So: both negative cables (but nothing else) from your battery run directly to the "battery" side of the shunt; then connect your negative bus to the "load" side of the shunt and connect all other negatives to the bus.
@Justin Cook I am confused in that the diagram provided by Victron specifically indicates that all negatives should be combined via exactly equal length cables to a shared bus, To be clear, there are no loads suggested to be connected to the bus. It goes batteries ->bus -> shunt -> a load bus at the wiring panel. Are you suggesting that the chargers should be connected after the shunt?
Secondly, the diagram shows the B1 cable connected to the positive battery bus (and thus to the batteries' POS connections) - also directly as shown in Victron's diagram. I'd be very grateful if you could help me understand where I am misunderstanding...

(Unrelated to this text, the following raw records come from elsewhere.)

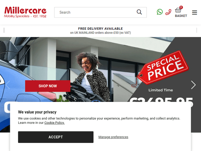201x151 pixels.
Task: Open the WhatsApp chat icon
Action: (160, 12)
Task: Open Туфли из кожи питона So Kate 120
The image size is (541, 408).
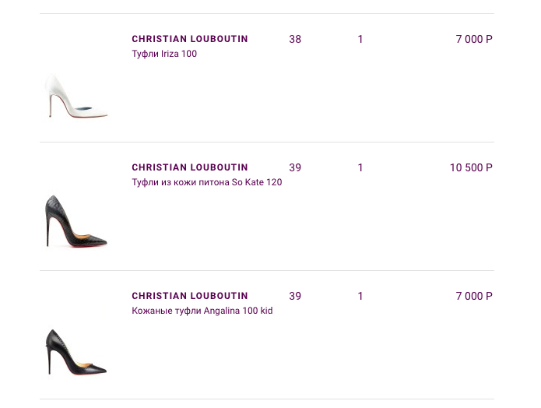Action: tap(206, 182)
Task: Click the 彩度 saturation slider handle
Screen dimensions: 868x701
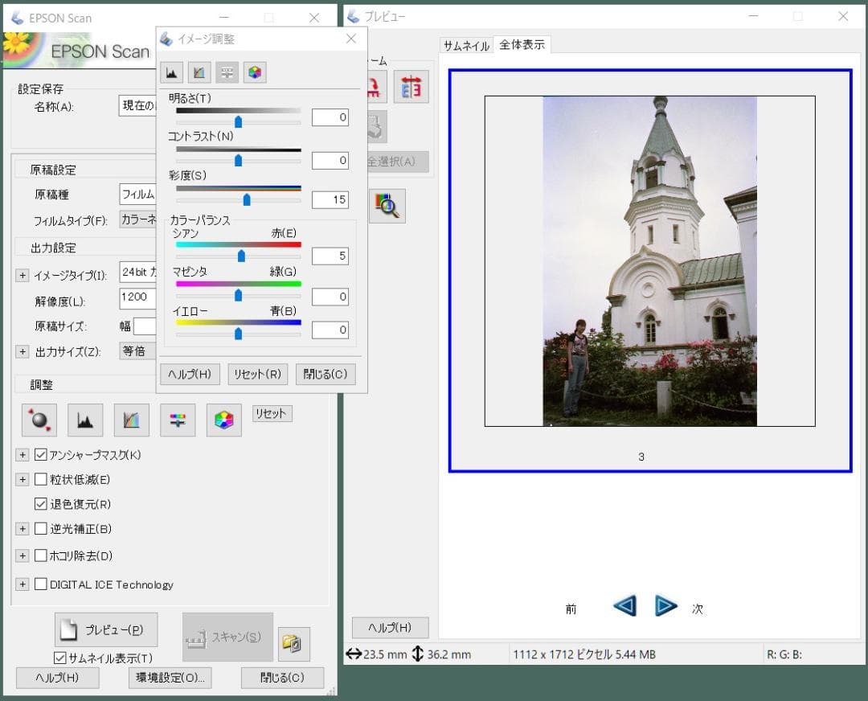Action: click(247, 199)

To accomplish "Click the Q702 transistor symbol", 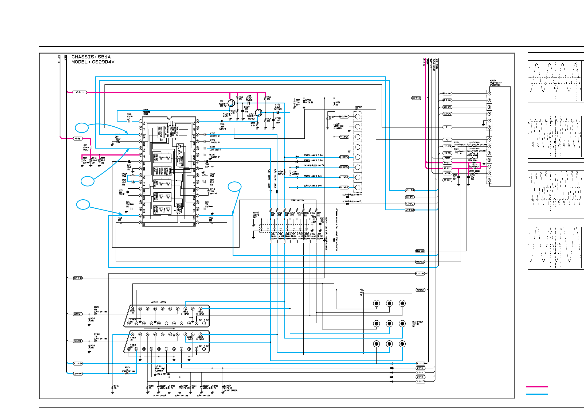I will click(258, 113).
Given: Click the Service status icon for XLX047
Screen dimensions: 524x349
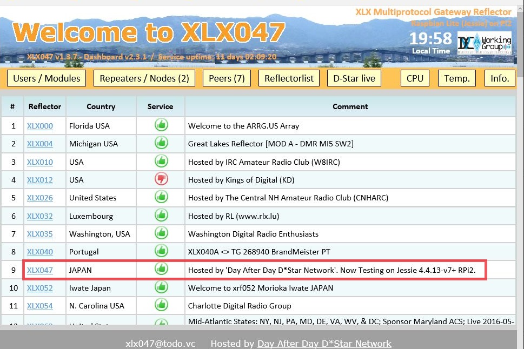Looking at the screenshot, I should 161,270.
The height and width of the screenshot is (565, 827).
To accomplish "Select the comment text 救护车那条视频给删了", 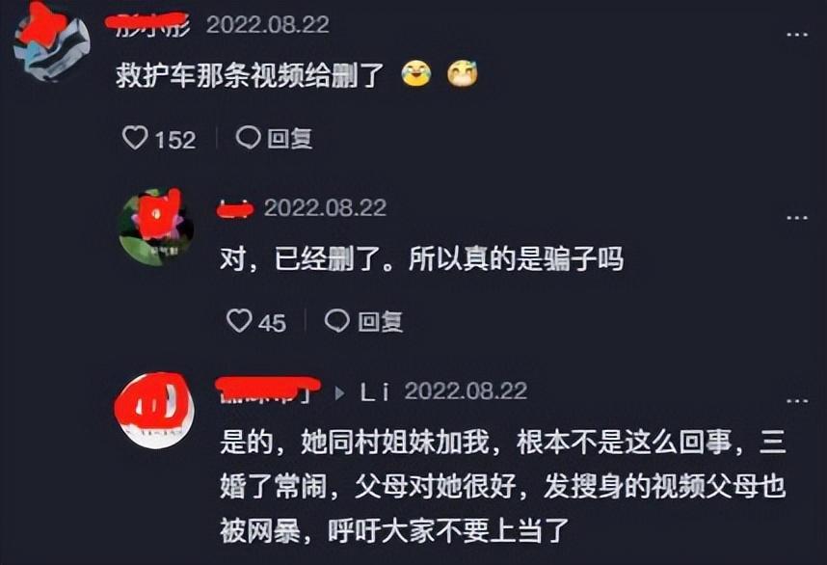I will [250, 75].
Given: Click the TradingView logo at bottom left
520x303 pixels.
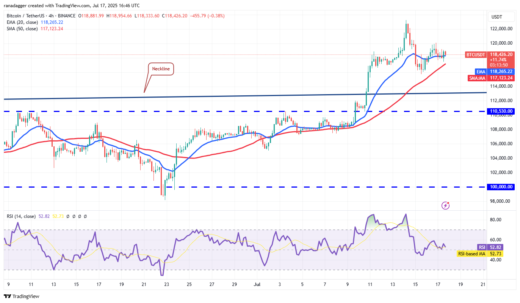Looking at the screenshot, I should [22, 296].
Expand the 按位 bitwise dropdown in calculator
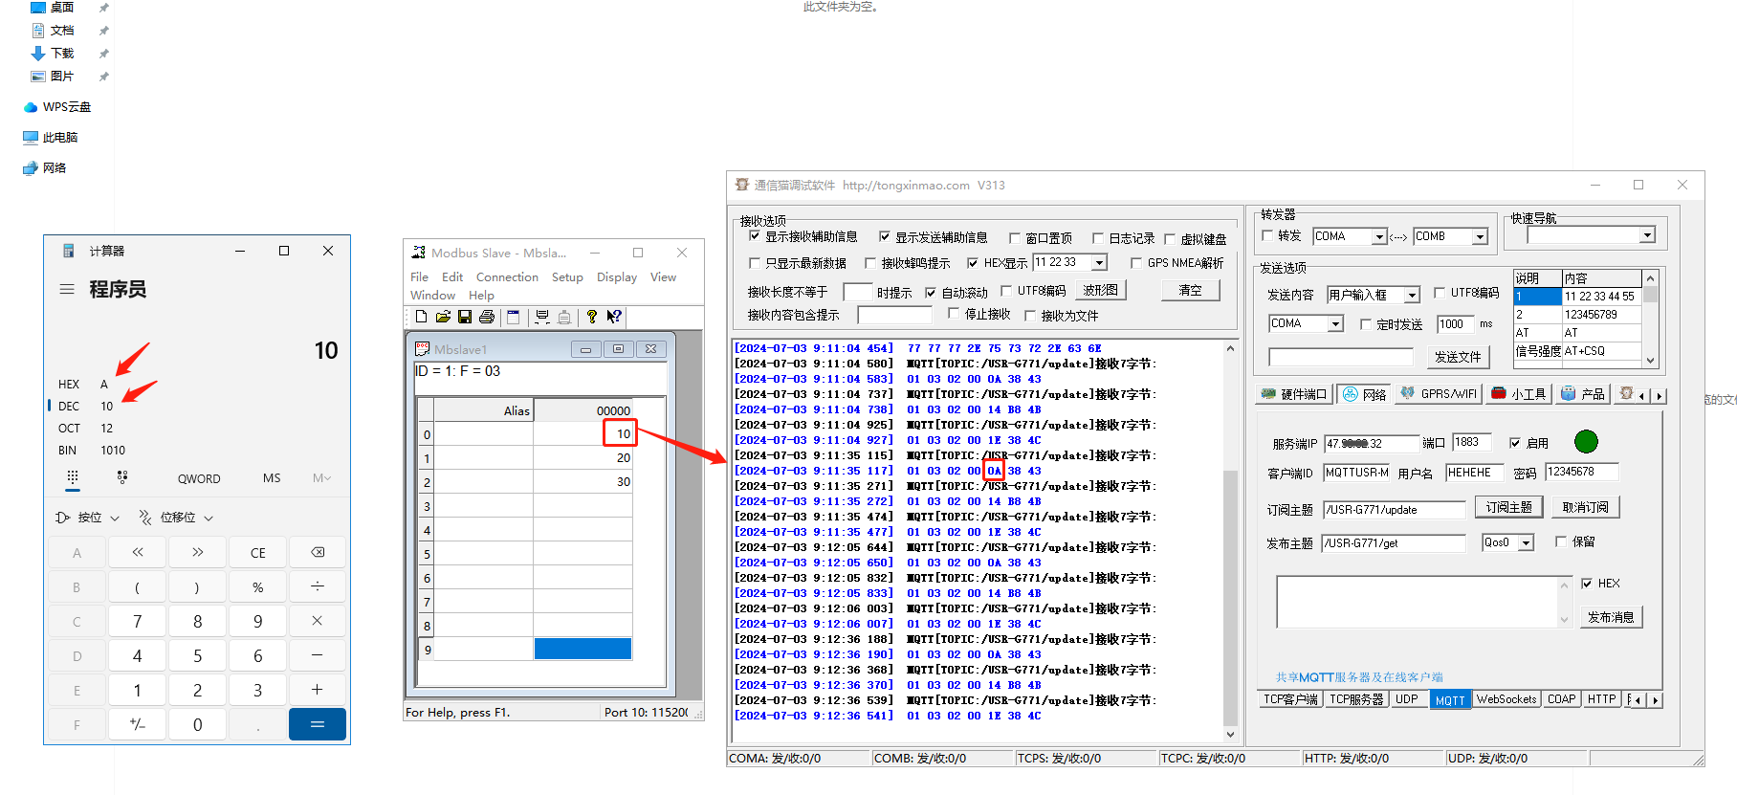Screen dimensions: 1737x795 [x=88, y=518]
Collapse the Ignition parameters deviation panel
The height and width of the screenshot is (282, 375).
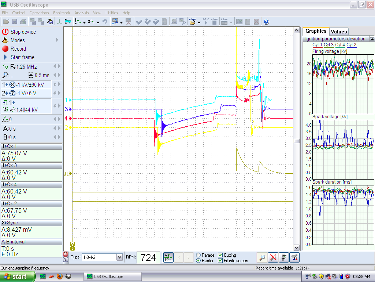[372, 39]
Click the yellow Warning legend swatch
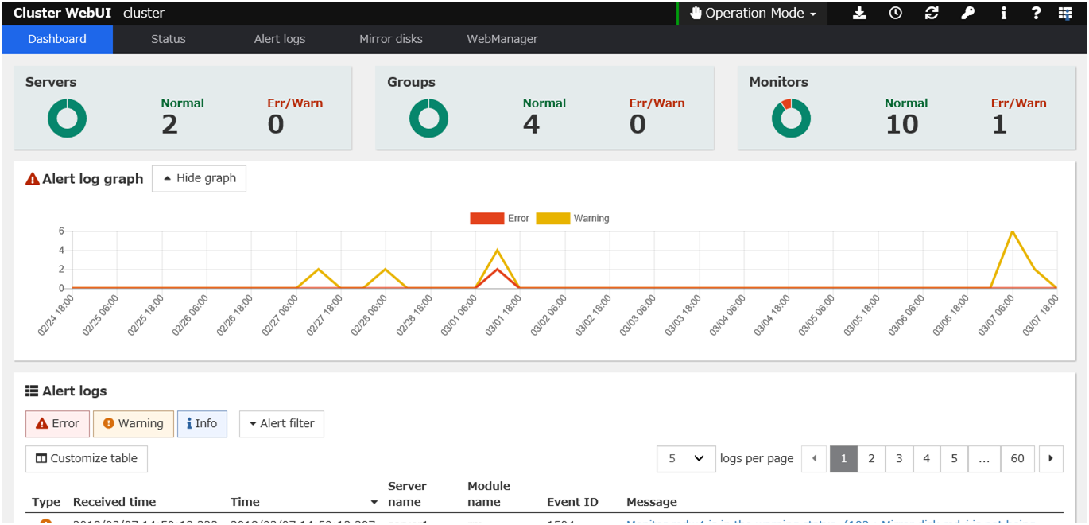Viewport: 1089px width, 525px height. [552, 219]
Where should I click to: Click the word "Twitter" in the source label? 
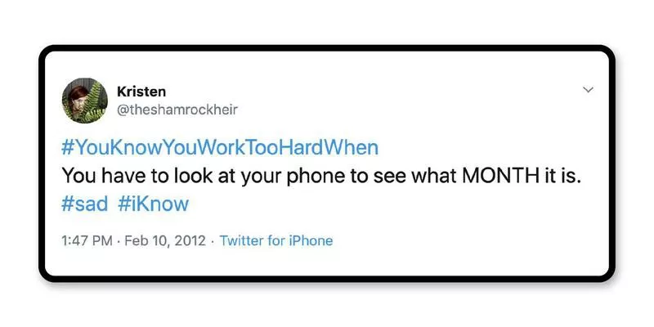241,240
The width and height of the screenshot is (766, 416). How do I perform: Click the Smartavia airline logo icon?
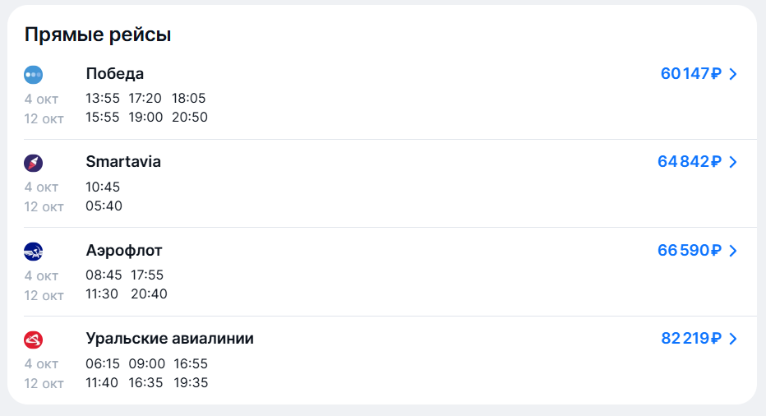(34, 163)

Also, if you use the temperature sensor for the BMV 712, the wires from the temperature sensor completely replace the single power wire for the shunt, so the wire you have currently marked "to B1" goes away; the temperature sensor connects to your positive battery terminal, not the negative, and you connect the red wire from the temperature sensor to B1 on the shunt and the black wire goes to B2. Please do not connect the temperature sensor the way you currently have it drawn; as it's currently shown it will fry your PCB and likely the temp sensor as well.
Possibly I am mistaken, but the picture shows the negative busbar connecting 2 battery negatives, the solar charger and the AC charge controller.
It appears that the monitor shunt is between the negative busbar and the load. As such, it will be monitoring the load drain but not the charging from the charge sources, unless the neg lines from the charge sources are connected to the shunt load side.
If you had a second neg black busbar wired to the load side of the shunt and moved the neg loads and charging sources to that shunt it would be more obvious that the single battery monitor is intended to monitor both charging & drain activities.
Thanks @Justin Cook!
Here is what I believe to be the correct revised diagram. If you would confirm I'd be very grateful. I'd also appreciate advice on the wire size I should use to connect the Neg terminals on batteries 1 and 3 to B2... It looks like the connections won't take much more than #18 - maybe less? That's all it takes?
Weird... I swear I answered this before now but my replies have vanished... so, er, yes... as long as you're doing midpoint voltage reading, this is correct. I'm a little thrown off by the "Victron Temp wires" label, because if you're using the Victron temp sensor this is not the correct way to wire it.
If you're measuring midpoint voltage, then yes, this will work, and yes, #18 will do you fine. I recommend ferrule terminations at the shunt side, or at least dipping your ends in solder, to help you push the wires into the little spring clips without getting runaway strands.
If you're going to use a temp sensor, this wiring changes... confirm that you're abandoning the temp sensor?